Along with increasing the likelihood of physical injuries including burns and lost appendages, illegal fireworks can be major triggers for veterans and others experiencing PTSD.
“As an Air Force Veteran, I ask the people of St. Louis to think about our veterans who may suffer from PTSD before they set off dangerous fireworks this year,” said Director of Soldiers Memorial Military Museum Mark Sundlov, who is an Air Force veteran. “As you celebrate our country and those who fought for our freedoms, show veterans respect by leaving fireworks to the professionals.”
The City of St. Louis Department of Health, which oversees the health and welfare of both humans and animals in St. Louis, encouraged all family members to protect themselves this holiday weekend.

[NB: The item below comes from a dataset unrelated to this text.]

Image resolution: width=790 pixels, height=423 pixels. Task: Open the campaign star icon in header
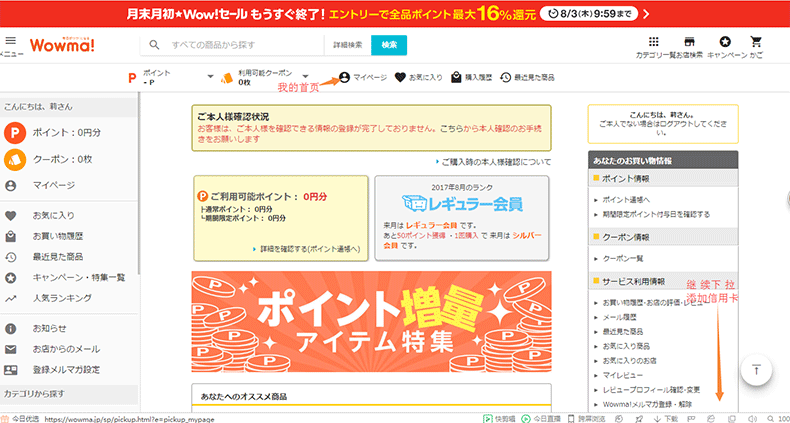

“Keep your family safe while you celebrate,” says Department of Health Director Dr. Mati Hlatshwayo Davis. “COVID-19 continues to spread at a high level in our community. If you plan to gather with friends and family, it’s best to test yourself for COVID-19 before celebrating and if you feel sick, stay home and celebrate safely,” says Hlatshwayo Davis.
The Fourth of July weekend can also impact St. Louis pets and their owners. Loud noises and bright lights can heighten anxiety for some pets. Owners are encouraged to bring their pets inside to a room with the curtains closed to minimize the sound and light from celebrations. Pet owners should also make sure the pet wears its identification and that its microchip information is up-to-date to prevent long-term separation. The American Veterinary Medical Association has made additional tips available for pet owners.
In 2021, SLMPD issued 20 citations and made two arrests related to illegal fireworks usage. As in years past, SLMPD will deploy firework details in districts across the city for citations but will continue to focus on preventing violent crime. To report illegal firework usage, residents should call the non-emergency line at 314-231-1212.